Sunday, March 29, 2009

I watched Twilight and one thing is for sure: There was enough deep-eyed starring to last the entire trilogy.

As many of you have heard, I watched Twilight last night.  It was a strange feeling knowing that I am the first man to ever see the film.  I felt that someone had to break the barrier, why couldn't it be me?  At least I thought I was the first man ever to see the flick, but it turns out that my brother Jacob actually saw the movie in the theater!  I would sneer at his lack of testosterone, but this is - after all, a blog entry in which I admit that I actually saw the same movie.  (Sorry Jake to out you about your Twilight viewing, but you freely offered this information to the group tonight.)

I'm not going to get into the overall lameness of the film, which was bountiful and corny - and would make for a full, lively blog entry.  Nor am I going to mock the pale faced looks of Sir Edward, A.K.A "Diggory" of Harry Potter fame.  I am simply going to broach a single issue about the whole Twilight phenomenon that I find very confusing. 

While watching the movie, I realized the entire story is about a teenage girl!  In fact, the plot, the characters and the entire story seemed very - shall we say - "pubescent" to me.  Given that the only people that I have ever met that are obsessed by this book are women aged 20-40, I was utterly shocked that this was a story written for teenage girls. I had simply assumed that the lead characters were in their 20's.  

All I have heard from women that have seen this movie is how shockingly handsome Edward is - and he is all of 16 years old in the movie.  Additionally, I have tutored many teenage girls at Sylvan, most of which have reading material, and not one of them has ever had a Twilight book.  Further, not one of them has ever even talked about their love for Twilight.  Twilight seems to be have found an audience in bored housewives and blossoming cougars.

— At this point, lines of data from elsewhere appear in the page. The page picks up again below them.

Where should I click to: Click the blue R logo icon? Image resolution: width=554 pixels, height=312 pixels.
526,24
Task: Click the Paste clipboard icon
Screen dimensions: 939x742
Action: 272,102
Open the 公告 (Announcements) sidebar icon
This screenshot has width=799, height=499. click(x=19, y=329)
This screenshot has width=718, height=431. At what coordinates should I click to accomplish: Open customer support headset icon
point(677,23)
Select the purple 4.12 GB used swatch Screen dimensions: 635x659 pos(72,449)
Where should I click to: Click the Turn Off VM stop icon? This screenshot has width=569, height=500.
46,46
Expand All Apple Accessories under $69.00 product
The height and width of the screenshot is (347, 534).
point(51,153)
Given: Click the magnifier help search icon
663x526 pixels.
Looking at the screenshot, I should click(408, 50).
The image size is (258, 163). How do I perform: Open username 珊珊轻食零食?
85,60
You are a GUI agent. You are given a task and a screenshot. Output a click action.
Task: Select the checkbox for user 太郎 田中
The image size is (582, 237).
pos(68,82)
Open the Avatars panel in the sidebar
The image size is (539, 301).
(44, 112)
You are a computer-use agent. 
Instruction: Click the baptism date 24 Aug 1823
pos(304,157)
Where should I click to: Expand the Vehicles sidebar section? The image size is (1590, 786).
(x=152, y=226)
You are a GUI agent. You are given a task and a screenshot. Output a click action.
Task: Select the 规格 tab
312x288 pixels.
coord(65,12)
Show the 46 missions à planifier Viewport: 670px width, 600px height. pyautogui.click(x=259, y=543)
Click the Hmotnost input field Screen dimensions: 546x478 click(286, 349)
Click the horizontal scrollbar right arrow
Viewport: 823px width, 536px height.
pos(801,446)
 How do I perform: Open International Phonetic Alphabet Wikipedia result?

All of this begs the question: What attracts women aged 20-40 to this story that is clearly written for an entirely different audience?  Perhaps those Twilight fans out there can enlighten me?

6 comments:

Lindsey V said...

I wouldn't really call myself a FAN of the books. I read the first two after EVERY WOMAN I KNOW told me that I had to read them. They were okay but they didn't really lure me in to finish the series. I know a lot of teenagers (girls and boys) who have read the series but you're right it is crazy that so many grown women are in love with this teenage boy.

That's good that you're open to actually seeing the movie though. My husband would never watch this movie. He has made too much fun of the books (and made fun of all our nieces and nephews (and me) for reading them). If I ever played the movie in our house, he would leave the room and turn on something loud so he wouldn't hear a word of it. And if he was strapped to a chair facing the movie, he would close his eyes and yell or sing songs at the top of his lungs so that he wouldn't have to hear any of it. And if his eyelids were forced open and his mouth taped shut then he would go into a happy place in his mind and let his brain sleep for a few hours while he stared off into space. Yeah, he's kind of the opposite extreme.

Stacy said...

Abe- you just don't spend enough time with teenage girls. Most of them are every bit as obsessed as the women, with the exception of my daughter and I. She refuses to read the books or see the movie. I have read the books but don't think they're all that great. Also, there are quite a few 5th and 6th grade girls who are obsessesd which I find a little worrisome. Edward may look like a teenager, but he acts like the hundred years old that he is- he's a father-figure "with benefits"- as my teenage son would say.
Good for you to cross the barrier and try to understand the mystery of the female mind.

Tammy said...

First off Abe, I just learned something from your blog! I knew Edward was familiar but I didn't know he was Cedric Diggory!

You already know I hated this movie but I loved the first 2 books. And I thought you needed to read the books before seeing the movie or it's kind of all over the place. I hated the girl in the movie. I liked the Cullen siblings. They seemed a bit creepy.

I wouldn't recommend the book to the young teenagers it seemed to be written for. I remember when I was at Costco a grandmother asked a worker if it was for 12 year old girls and the worker emphatically said Yes. Right then I thought I must be turning into my mother because I wouldn't want my 12 year old to read it. When I was in elementary school my mom wouldn't let us listen to "Centerfold" or "Another one Bites the Dust" plus a few others because she didn't approve. That's how I feel about Twilight and young teens.

sacdaddy said...

My sister in-law has a "Bite Me, Edward" tee shirt.

Heather and Jake said...

Abe, I took Heather to see it on her birthday...wouldn't you do the same for your wife?

Cheeseboy said...

Lindsey - your husband sounds like is a pretty cool dude.

Stacy - You know, you are right. My wife says that all her Young Women are obsessed with this thing as does the girl that vacumes my room.

Tammy - interesting that your mom wouldn't let you listen to those songs, but she was very leniant in so many other ways.

Steve - I am sorry for your brother.

Jake - Of course I would. I mean I watched it home with my wife, didn't I?